Authors: Sunee Saetung, Hataikarn Nimitphong, Nantaporn Siwasaranond, Rungtip Sumritsopak, Panitha Jindahra, Orapitchaya Krairit, Ammarin Thakkinstian, Thunyarat Anothaisintawee, Sirimon Reutrakul

Publisher: Springer Milan


Diabetes is linked to cognitive impairment. Sleep plays a role in memory consolidation. Sleep disturbances, commonly found in patients with diabetes, were shown to be related to cognitive dysfunction. This study explored the role of sleep in cognitive function of patients with abnormal glucose tolerance.
A total of 162 patients (81 type 2 diabetes and 81 prediabetes) participated. Sleep duration and sleep efficiency (an indicator of sleep quality) were obtained using 7-day actigraphy recordings. Obstructive sleep apnea (OSA) was screened using an overnight in-home monitor. Cognitive function was assessed using the Montreal Cognitive Assessment (MoCA). Three sub-scores of MoCA, visuoexecutive function, attention and delayed recall, were also analyzed.

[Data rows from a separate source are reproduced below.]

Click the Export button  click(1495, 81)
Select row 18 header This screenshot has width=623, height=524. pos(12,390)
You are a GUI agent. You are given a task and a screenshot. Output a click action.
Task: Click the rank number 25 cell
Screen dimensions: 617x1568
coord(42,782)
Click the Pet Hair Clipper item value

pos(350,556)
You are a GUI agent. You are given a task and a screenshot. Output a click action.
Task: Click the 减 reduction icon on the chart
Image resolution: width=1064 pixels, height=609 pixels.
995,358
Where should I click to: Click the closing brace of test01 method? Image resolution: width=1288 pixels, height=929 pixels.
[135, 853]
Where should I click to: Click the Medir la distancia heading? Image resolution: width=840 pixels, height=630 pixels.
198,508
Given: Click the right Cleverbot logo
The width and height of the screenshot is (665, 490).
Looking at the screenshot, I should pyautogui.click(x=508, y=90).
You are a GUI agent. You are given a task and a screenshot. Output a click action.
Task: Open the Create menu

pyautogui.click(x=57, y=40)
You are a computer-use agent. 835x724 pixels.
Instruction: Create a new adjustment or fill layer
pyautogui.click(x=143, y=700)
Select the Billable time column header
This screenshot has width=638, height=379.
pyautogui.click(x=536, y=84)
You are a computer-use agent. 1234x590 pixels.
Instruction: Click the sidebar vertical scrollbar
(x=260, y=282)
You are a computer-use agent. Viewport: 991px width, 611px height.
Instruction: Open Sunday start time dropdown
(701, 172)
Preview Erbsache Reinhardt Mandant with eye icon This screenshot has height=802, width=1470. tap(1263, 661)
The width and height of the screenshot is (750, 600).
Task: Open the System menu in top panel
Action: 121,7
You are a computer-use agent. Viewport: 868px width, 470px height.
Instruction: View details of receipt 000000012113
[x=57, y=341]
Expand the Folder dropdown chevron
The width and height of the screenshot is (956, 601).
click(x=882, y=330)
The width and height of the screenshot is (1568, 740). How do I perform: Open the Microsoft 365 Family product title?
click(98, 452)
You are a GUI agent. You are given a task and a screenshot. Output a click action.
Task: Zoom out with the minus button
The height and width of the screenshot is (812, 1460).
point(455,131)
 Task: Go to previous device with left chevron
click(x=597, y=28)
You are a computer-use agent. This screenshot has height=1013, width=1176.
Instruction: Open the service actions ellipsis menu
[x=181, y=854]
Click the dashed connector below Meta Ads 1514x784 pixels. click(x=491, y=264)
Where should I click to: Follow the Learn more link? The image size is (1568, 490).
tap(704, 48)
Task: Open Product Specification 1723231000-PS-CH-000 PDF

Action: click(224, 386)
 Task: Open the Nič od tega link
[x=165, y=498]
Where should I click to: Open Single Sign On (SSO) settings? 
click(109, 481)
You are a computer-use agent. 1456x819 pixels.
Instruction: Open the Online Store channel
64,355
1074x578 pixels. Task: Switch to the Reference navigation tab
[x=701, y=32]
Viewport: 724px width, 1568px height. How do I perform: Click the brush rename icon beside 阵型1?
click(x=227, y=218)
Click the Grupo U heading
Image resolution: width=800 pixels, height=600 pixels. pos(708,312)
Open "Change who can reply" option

Mean age was 54.8 (10.2) years. OSA was diagnosed in 123 participants (76.9%). Mean sleep duration was 6.0 (1.0) h and sleep efficiency was 82.7 (8.1) %. Sleep duration and OSA severity were not related to MoCA scores. Higher sleep efficiency was associated with higher MoCA scores (p = 0.003), and having diabetes (vs. prediabetes) was associated with lower MoCA scores (p = 0.001). After adjusting covariates, both having diabetes (vs. prediabetes) (B = − 1.137, p = 0.002) and sleep efficiency (B = 0.085, p < 0.001) were independently associated with MoCA scores. In addition, diabetes (B = − 0.608, p < 0.001) and sleep efficiency (B = 0.038, p < 0.001) were associated with visuoexecutive function. Sleep parameters were not related to delayed recall or attention scores.
Lower sleep efficiency is independently associated with lower cognitive function in patients with abnormal glucose tolerance. Whether sleep optimization may improve cognitive function in these patients should be explored.